I use Black Rapid Sport Straps, you can get Right or Left, I have one of each, to the end that normally screws to your camera tripod screw, I attach a RRS Quick Release Clamp, I use "Locktite" on the screw end before screwing into the Clamp, makes the connection then pretty well unscrew able (Not sure that's a real word but I'm sure you get the picture), the RRS Quick Release Clamp then Clamps to my Camera L Plate (RRS) or my Lens Foot replacement, again RRS, but you can use Wimberley Plates for a cheaper fix. System requires you to have L Plates or Wimberley Plates on all your Camera Bodies & or Lenses, any Lens/Body combination from 14mm up to 135, the Connection is to the L Plate on the body, anything from 70-200 through to my 600 the connection is via the RRS Foot replacement, although I generally don't use this system to any real degree on the 400 & 600, rather use a Monopod or Tripod with the whole Rig on a Wimberely Head.

It's not the cheapest method of peace of mind, but it works.


----------



## AdamF (Apr 3, 2013)

I like the Crumpler Convenient Disgrace as it is very well made and comfortable.

http://www.bhphotovideo.com/c/product/765599-REG/Crumpler_CDE001_B00000_Convenient_Disgrace_Camera_Strap.html

and

http://www.bhphotovideo.com/c/product/765601-REG/Crumpler_CDE001_T01000_Convenient_Disgrace_Camera_Strap.html

and

http://www.bhphotovideo.com/c/product/765602-REG/Crumpler_CDE000_B00000_Extra_Strap_for_the.html


----------



## Harv (Apr 3, 2013)

I use the current version of Black Rapid to carry my 1D Mark IV with either a 70-200/2.8 or 300/2.8 and have had no issues.

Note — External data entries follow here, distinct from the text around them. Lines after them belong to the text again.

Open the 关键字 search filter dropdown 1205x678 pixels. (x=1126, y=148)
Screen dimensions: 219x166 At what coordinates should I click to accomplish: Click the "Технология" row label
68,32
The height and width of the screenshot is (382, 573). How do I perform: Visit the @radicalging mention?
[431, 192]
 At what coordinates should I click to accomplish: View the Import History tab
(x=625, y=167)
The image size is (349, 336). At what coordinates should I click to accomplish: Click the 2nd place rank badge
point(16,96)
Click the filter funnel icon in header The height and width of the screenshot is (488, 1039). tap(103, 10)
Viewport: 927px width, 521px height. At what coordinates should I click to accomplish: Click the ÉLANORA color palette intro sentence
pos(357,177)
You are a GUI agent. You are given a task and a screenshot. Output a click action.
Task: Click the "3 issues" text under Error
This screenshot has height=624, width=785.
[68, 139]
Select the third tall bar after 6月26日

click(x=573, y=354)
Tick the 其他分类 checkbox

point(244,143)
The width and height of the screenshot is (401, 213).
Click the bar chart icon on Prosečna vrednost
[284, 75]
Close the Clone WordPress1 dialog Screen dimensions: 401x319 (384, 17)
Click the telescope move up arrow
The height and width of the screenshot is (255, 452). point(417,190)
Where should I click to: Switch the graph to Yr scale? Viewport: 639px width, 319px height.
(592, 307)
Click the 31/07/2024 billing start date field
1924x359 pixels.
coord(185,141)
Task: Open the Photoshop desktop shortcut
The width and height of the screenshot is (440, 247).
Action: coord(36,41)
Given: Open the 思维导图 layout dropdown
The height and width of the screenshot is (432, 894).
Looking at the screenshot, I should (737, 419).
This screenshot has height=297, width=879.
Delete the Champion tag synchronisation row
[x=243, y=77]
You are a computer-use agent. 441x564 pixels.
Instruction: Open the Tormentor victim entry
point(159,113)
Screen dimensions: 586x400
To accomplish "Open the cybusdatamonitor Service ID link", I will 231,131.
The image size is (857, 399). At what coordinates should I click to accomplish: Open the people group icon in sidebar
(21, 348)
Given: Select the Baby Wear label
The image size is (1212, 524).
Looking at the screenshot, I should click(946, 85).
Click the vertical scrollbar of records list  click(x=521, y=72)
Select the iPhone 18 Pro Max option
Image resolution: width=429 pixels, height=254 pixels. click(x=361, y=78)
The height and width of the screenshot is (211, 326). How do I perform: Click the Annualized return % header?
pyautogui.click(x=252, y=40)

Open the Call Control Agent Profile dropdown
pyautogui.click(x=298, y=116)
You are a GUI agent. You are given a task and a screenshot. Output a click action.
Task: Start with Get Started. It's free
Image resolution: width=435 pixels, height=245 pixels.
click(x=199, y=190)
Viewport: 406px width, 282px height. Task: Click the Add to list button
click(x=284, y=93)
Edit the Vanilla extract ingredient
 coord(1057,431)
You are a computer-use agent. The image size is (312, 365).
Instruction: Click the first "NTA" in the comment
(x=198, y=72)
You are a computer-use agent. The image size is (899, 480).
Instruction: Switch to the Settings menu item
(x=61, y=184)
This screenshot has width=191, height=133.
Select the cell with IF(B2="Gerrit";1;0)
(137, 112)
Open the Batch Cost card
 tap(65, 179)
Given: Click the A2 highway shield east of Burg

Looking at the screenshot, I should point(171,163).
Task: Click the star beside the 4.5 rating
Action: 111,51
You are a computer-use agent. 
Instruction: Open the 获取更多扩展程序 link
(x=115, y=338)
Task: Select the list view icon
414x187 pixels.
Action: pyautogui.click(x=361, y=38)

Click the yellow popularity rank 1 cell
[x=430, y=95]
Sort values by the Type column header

When using the 70-200, I fasten the strap to the camera body. When using the 300/2.8, I fasten the strap to the tripod ring of the lens.

It's definitely much more comfortable than carrying either on a neck strap and I never have to worry about it slipping off my shoulder.


----------



## Gjako (Apr 3, 2013)

+1 BlackRapid Sport Slim 

The comfort difference between a neck strap and the black rapids is huge, I was using the neck strap during my trips and at the end of the day there was pain on my neck. But since I bought the black rapid, I cannot go back to neck straps, It's waaay more comfortable for a full day of walking (I was recently in Copenhagen with my camera attached 24/7) and no pain at all. 
Plus you don’t have the camera bothering and jumping on the front screaming look at me I'm a Canon – insert model here - Guy! ;D


----------



## neuroanatomist (Apr 3, 2013)

J.R. said:


> @ Neuro & MtSpokane
> 
> There are constant reports of bodies / lenses falling off the BR straps. How to best combat this issue? I believe there was a thread on this issue but I can't seem to find it.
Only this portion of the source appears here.